JODHPUR, India - An Indian appeals court on Friday overturned the conviction of a U.S. teenager who had been accused of killing his mother while on vacation in western India.
The Rajasthan High Court ordered Joncarlo Patton's immediate release from a juvenile detention facility, according to Press Trust of India news agency. It was not immediately clear on what grounds the court overturned his conviction.
Patton was sentenced last year to three years in an Indian juvenile detention facility after he was found guilty of slitting his mother's throat at a desert resort in the western state of Rajasthan in August 2010. Prosecutors accused Patton of killing Cynthia Iannarelli, of Cecil, in western Pennsylvania, because he was traumatized over his parents' divorce.
Patton, who was 16 when he was arrested, has said he is innocent and has accused police of forcing him to confess. His father, Richard Patton, said the family was overjoyed at the court's decision. - AP
KAMPALA, Uganda - Al-Qaeda leader Ayman al-Zawahiri has released a new video in which he encourages Somalian militants to fight on despite the challenges.
In the video, reported Friday by the Site Intelligence Group that monitors militant activities, Zawahiri urges al-Shabab militants not to be deterred by U.S. drone attacks. It is Zawahiri's second video address to al-Shabab, which formally joined al-Qaeda in February.
Al-Shabab has increasingly come under pressure in recent times from regional armies and government forces that are pushing it from three sides inside Somalia.
DAMASCUS, Syria - A Syrian opposition leader said Friday that President Bashar al-Assad's regime is trying to destroy a U.N.-brokered peace plan for the country. The accusations came as security forces fanned out following twin suicide car bombings that killed 55 people in Damascus.
The bombings on Thursday fueled fears of a rising Islamic militant element among those seeking to oust Assad and dealt a further blow to international efforts to end the bloodshed.

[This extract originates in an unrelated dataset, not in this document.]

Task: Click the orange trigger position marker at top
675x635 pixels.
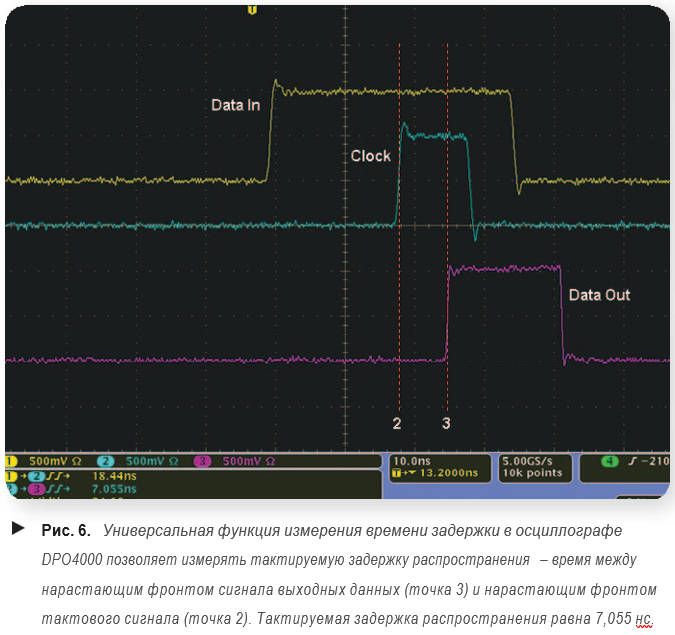Action: coord(252,9)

During a news conference in Tokyo, Burhan Ghalioun, chief of the opposition Syrian National Council, said there would be no peaceful solution to the violence in Syria without "a threat of force against those who don't implement the plan."
UNITED NATIONS - The United Nations said Friday that South Sudan has pulled its police force out of the disputed Abyei region on the border with Sudan.
The withdrawal Thursday follows a U.N. Security Council resolution last week threatening nonmilitary sanctions against both countries if they don't stop attacking each other and return to negotiations.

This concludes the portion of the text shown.